WORK TASK :: Please restate exactly the lines from the one holding "Task: Click the Quick Add dropdown caret" to the end of the material, including both ends and excluding every picture.
----
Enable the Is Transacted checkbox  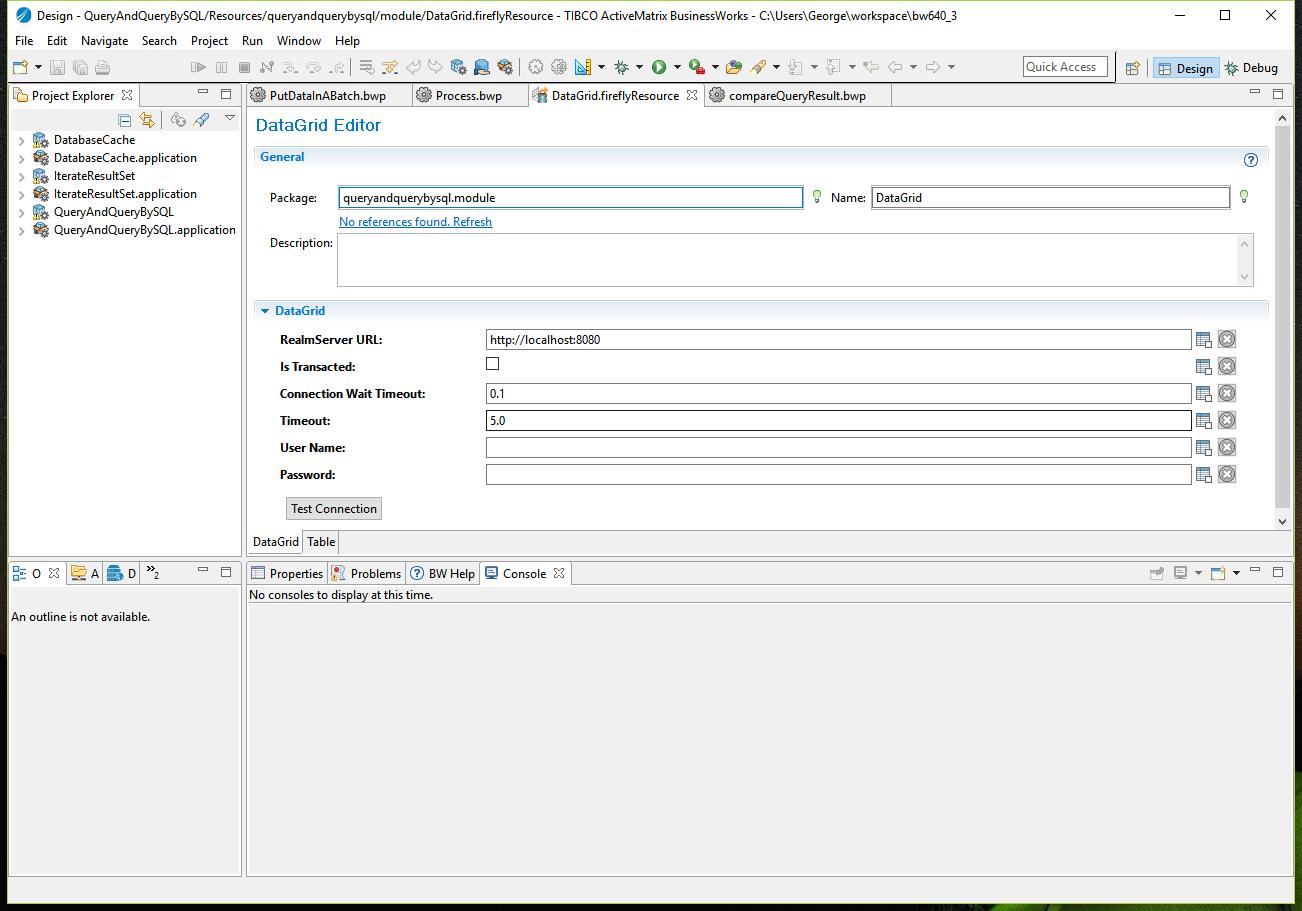[x=492, y=364]
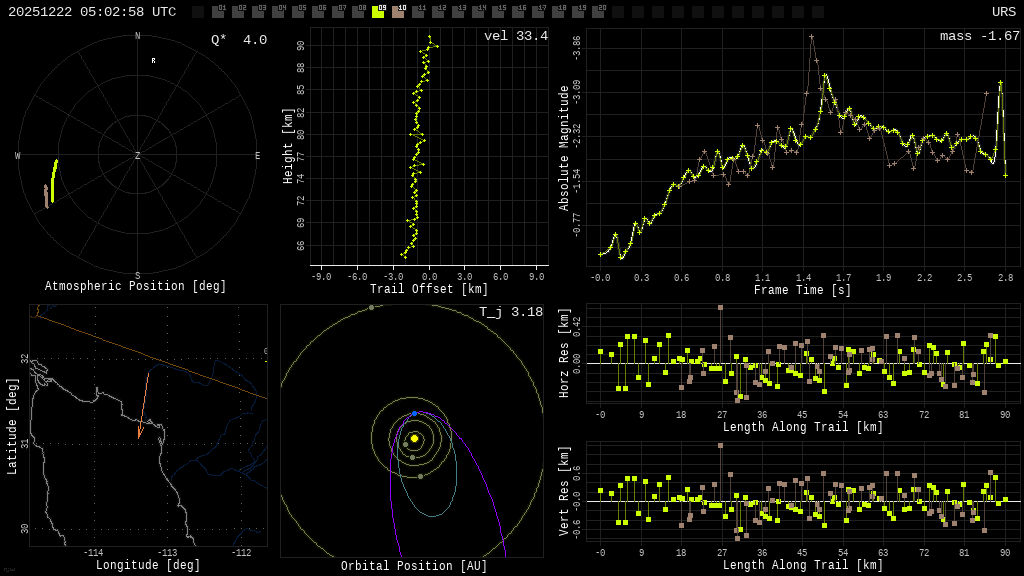Select the brown station 10 indicator

coord(398,12)
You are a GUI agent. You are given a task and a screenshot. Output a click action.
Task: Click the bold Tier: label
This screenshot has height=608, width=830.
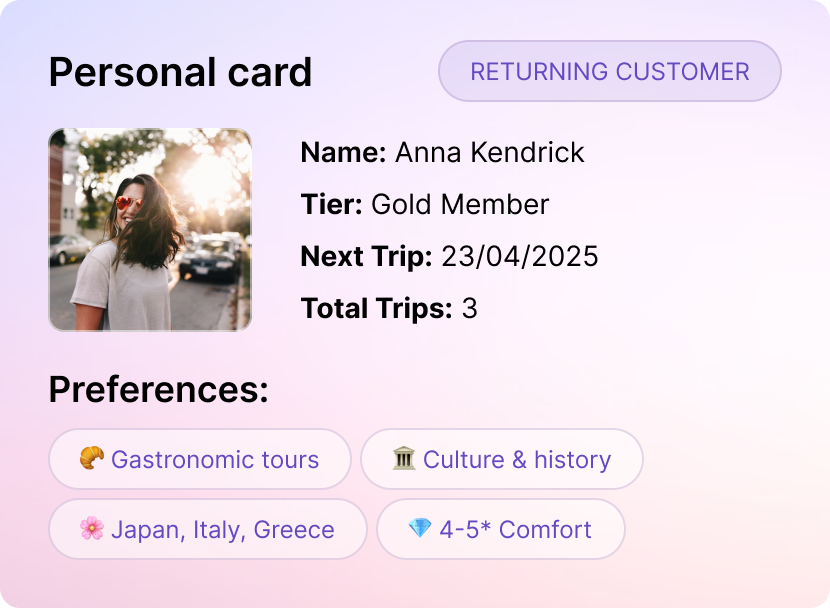[331, 205]
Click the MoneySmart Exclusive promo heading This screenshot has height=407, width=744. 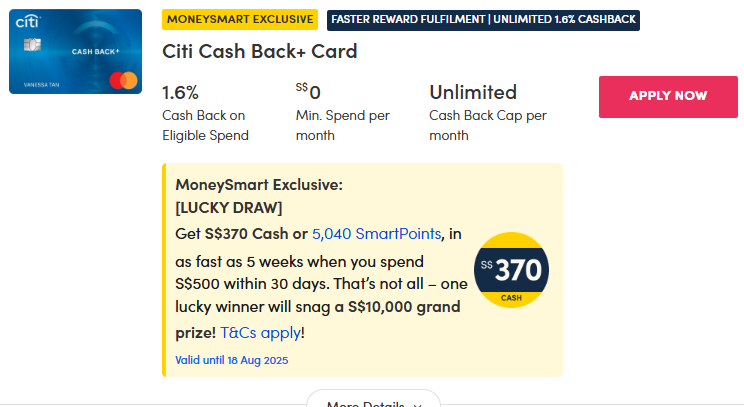259,185
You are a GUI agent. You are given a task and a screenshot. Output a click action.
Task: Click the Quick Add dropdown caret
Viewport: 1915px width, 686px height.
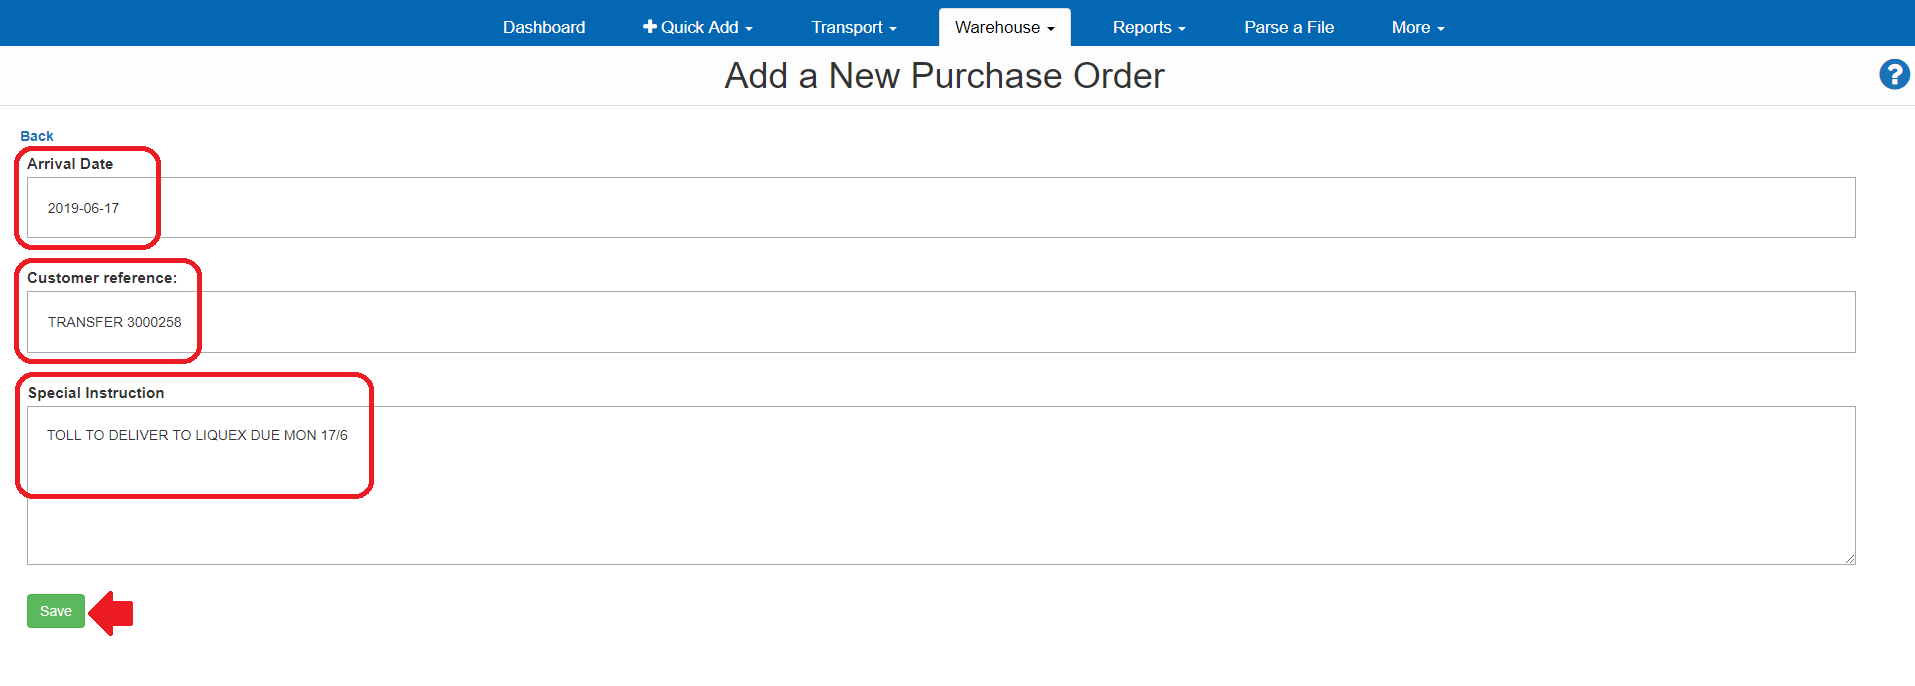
----
ANSWER BELOW ::
Task: Click the Quick Add dropdown caret
Viewport: 1915px width, 686px height.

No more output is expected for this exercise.